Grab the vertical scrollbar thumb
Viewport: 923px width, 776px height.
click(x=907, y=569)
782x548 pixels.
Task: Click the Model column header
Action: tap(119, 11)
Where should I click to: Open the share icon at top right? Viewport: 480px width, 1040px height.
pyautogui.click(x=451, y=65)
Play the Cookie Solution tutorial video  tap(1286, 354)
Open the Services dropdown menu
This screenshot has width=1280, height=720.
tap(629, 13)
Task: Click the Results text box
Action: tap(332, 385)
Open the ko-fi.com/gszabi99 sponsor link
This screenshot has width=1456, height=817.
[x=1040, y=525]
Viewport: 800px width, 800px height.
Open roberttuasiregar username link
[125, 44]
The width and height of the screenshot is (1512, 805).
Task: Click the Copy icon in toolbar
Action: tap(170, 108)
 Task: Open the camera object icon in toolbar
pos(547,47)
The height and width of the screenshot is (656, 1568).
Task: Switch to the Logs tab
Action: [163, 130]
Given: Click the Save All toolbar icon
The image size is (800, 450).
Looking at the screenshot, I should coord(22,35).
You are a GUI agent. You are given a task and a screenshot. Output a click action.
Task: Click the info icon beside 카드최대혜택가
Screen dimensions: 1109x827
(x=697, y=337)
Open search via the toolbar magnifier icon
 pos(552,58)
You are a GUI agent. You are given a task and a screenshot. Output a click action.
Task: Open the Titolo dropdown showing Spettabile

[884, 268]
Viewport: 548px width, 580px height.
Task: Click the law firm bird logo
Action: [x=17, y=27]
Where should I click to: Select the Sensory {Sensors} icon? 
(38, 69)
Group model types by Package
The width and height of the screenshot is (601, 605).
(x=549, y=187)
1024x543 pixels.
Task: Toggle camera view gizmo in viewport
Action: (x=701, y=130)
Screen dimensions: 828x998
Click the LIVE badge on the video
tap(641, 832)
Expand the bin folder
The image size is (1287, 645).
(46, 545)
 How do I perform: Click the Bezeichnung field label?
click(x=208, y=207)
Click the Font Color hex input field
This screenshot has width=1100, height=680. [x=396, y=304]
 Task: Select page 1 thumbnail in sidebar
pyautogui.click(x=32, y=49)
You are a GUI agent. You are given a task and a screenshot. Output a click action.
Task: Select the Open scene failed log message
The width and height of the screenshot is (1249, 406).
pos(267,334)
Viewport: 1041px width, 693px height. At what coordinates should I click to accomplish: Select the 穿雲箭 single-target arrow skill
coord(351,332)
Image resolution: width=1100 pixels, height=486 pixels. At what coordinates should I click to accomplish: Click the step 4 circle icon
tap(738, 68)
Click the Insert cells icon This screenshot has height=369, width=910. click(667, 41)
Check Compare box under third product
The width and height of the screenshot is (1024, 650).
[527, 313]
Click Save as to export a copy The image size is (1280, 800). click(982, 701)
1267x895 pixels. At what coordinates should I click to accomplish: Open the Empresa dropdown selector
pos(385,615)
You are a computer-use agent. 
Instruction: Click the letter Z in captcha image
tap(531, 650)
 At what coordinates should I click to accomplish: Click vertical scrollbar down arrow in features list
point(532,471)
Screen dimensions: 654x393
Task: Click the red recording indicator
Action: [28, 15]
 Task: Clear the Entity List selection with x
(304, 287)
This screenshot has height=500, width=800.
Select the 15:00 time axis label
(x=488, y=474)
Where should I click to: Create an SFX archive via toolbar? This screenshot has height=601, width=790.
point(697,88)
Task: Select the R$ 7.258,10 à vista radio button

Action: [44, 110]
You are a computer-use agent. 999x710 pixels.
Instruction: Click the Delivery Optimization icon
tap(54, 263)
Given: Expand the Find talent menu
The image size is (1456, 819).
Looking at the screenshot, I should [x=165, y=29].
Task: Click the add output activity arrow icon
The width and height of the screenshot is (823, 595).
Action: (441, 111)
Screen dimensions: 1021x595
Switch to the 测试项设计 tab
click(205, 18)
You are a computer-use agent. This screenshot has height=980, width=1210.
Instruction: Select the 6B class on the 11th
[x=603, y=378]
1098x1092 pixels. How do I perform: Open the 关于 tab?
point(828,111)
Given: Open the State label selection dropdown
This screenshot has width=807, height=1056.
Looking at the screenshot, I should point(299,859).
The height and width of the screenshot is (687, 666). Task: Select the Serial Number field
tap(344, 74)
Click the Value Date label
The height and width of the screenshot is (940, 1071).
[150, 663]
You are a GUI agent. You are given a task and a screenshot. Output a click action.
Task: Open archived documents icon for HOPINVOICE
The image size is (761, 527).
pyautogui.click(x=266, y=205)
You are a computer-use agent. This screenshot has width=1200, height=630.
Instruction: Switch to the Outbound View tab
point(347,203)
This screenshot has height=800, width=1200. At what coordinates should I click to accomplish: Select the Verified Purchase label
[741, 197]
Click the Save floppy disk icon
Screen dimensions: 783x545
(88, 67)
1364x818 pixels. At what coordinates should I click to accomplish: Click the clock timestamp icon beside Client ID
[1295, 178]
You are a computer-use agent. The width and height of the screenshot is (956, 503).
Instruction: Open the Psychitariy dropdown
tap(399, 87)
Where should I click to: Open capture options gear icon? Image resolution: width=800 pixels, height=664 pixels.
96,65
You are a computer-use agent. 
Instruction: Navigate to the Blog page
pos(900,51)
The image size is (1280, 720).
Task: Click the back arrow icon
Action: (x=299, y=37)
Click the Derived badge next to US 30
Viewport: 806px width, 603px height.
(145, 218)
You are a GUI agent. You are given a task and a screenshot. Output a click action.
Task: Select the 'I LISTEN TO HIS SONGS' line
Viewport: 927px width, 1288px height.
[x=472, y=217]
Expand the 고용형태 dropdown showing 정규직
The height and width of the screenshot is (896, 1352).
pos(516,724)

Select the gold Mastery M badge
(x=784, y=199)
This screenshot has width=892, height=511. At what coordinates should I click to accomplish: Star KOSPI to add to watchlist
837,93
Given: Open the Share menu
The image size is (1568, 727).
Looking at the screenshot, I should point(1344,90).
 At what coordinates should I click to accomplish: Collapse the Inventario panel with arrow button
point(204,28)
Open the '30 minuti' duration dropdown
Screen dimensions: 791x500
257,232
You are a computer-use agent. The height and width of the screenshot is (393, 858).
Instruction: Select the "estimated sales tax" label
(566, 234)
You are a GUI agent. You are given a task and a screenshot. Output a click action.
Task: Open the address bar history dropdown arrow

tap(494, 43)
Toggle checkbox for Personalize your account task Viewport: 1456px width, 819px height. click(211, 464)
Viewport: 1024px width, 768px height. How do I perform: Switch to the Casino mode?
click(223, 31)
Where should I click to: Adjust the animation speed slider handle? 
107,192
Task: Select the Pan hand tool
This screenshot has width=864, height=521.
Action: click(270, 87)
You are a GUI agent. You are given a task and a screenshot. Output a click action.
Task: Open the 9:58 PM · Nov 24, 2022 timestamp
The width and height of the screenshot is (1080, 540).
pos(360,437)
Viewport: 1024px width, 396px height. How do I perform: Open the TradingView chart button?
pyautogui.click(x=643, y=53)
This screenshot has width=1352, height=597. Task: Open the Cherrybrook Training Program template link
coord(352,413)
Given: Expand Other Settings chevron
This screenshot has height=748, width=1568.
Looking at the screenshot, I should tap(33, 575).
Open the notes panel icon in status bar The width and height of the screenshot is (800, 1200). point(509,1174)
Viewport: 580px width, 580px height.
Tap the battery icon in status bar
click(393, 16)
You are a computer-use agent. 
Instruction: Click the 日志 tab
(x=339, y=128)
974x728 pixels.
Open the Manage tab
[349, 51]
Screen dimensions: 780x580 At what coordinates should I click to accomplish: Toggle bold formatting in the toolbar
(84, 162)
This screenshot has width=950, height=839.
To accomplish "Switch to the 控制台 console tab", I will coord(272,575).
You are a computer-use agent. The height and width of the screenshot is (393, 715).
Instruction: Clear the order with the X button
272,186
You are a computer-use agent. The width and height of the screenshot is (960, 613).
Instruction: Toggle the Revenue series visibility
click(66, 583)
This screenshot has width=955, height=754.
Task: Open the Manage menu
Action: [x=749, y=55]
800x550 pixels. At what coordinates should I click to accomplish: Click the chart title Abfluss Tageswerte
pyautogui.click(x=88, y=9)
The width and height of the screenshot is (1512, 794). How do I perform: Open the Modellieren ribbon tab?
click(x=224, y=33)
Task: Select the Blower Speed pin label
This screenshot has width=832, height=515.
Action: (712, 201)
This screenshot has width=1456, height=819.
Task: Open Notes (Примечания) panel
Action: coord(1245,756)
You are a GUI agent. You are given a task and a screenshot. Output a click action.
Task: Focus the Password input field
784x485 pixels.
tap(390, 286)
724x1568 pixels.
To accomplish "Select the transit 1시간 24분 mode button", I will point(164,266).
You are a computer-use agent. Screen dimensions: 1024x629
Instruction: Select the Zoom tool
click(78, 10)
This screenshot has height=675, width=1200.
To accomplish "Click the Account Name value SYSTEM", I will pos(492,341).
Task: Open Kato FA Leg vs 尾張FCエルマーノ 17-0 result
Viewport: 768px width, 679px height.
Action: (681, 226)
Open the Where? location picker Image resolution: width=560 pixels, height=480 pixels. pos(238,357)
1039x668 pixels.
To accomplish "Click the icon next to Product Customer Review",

┄┄┄┄┄┄┄┄┄┄┄┄┄┄┄┄┄┄┄┄

Of the entries listed above, reproduce only the lines starting at the line containing "Task: Open the camera object icon in toolbar" and ending at the line containing "Task: Click the info icon beside 카드최대혜택가". Include both, exactly as they stand.

 Task: Open the camera object icon in toolbar
pos(547,47)
The height and width of the screenshot is (656, 1568).
Task: Switch to the Logs tab
Action: [163, 130]
Given: Click the Save All toolbar icon
The image size is (800, 450).
Looking at the screenshot, I should coord(22,35).
You are a GUI agent. You are given a task and a screenshot. Output a click action.
Task: Click the info icon beside 카드최대혜택가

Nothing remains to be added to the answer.